** PAGE EXCERPT **
Despite Carriers' Views, OTT is Not the Enemy

Jim Machi : Industry Insight
Jim Machi

Despite Carriers' Views, OTT is Not the Enemy

OTT Apps.jpg

Last week an interviewer asked me, “How will the carriers combat OTT?” Well, from a certain point of view, OTT apps aren’t the enemy. They drive traffic on the data part of the mobile network, which drives revenue for the mobile network operators. It’s the pricing plans that are the enemy.

However, I think the root of the question was really about OTT players taking revenue away from carriers. This Ovum report excerpt references a $479 billion loss in revenues over the course of the past eight years due to VoIP OTT players. And this Light Reading blog references Ovum research, as well, indicating $54 billion lost in messaging revenues to OTT social messaging apps. 

What is one to do? First of all, as I’ve recommended numerous times, carriers should embrace the model by garnering revenue from advertisements. It’s a different model for sure, but it worked for Google. It just takes different thinking. I see ads when I play free versions of games on my iPad, but the gaming company is most likely driving that ad. The carriers themselves could do a lot more. In fact, ways for carriers to monetize OTT  was a hot topic at CTIA this year.

** DATASET **
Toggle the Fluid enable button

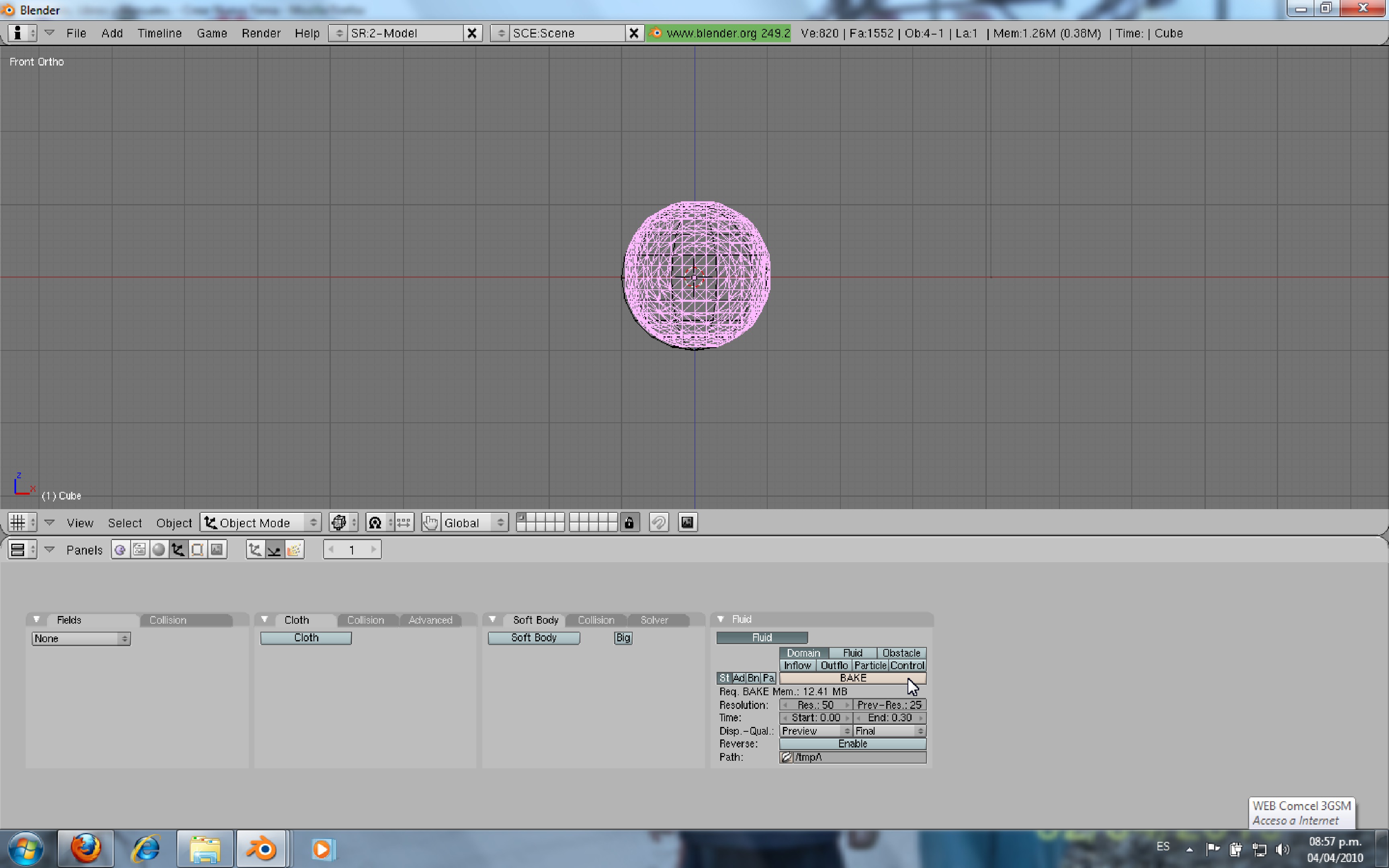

==

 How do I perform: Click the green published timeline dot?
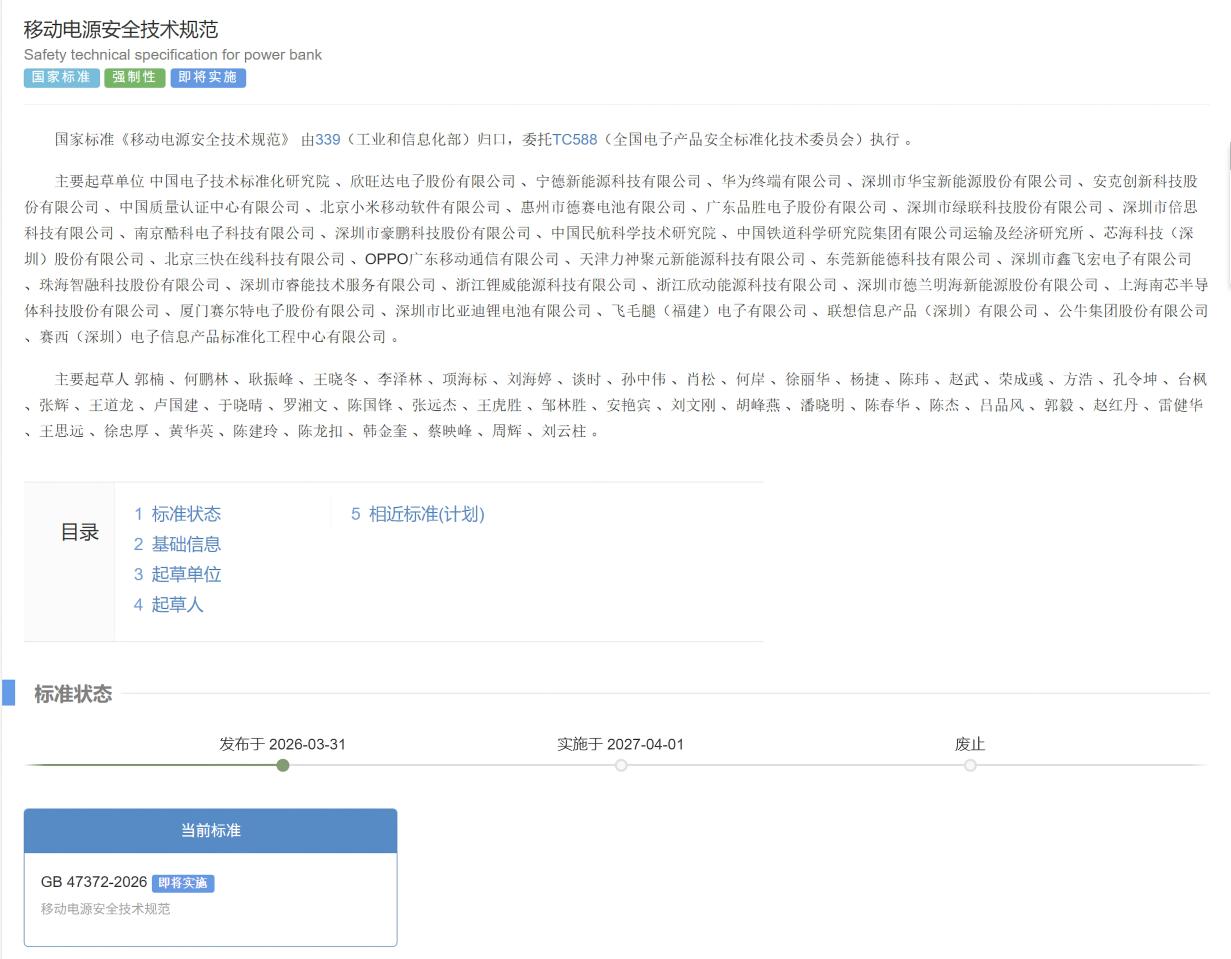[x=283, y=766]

** REQUESTS **
A: Condense the paragraph of the article on OTT apps that begins "However, I think the root of the question" into a short bulleted list that keeps its main facts.
B: In one to three sentences, explain the article's reasoning that OTT apps are not the enemy of mobile network operators.
C: Write the next part of the article on OTT apps, picking up after its final sentence.

** FINAL ANSWERS **
A:
- The interviewer's underlying concern was that OTT players are taking revenue away from carriers.
- An Ovum report excerpt cites a $479 billion revenue loss to VoIP OTT players over the past eight years.
- A Light Reading blog, also citing Ovum research, reports $54 billion in messaging revenue lost to OTT social messaging apps.

B: OTT apps drive traffic on the data part of the mobile network, and that traffic produces revenue for mobile network operators. The article therefore identifies pricing plans, not the apps, as the real enemy.

C:
Secondly, carriers understand and can offer end-to-end quality of service. An OTT app isn’t oriented to understand that. Maybe the carriers could offer a higher quality of service that you’d be willing to pay for. (Depending, of course, on the right price, my friends.)

Carriers are also partnering with OTT providers or trying to create their own OTT apps. I don’t know if these are truly long-term solutions, though they are options that alleviate the burn.

WebRTC can also help. Carriers can create their own click-to-call apps and build them into the smartphones they ship, so that they can get back to owning the subscriber. WebRTC potentially gives them the power to do this again. Then they can offer priority service, as an example, maybe even going so far as to run the voice calls on the 3G network if the IP voice call quality is degrading. 

In the end, the carriers that embrace these changes and figure out how to exploit them will be better off. Just look to the Internet world for inspiration.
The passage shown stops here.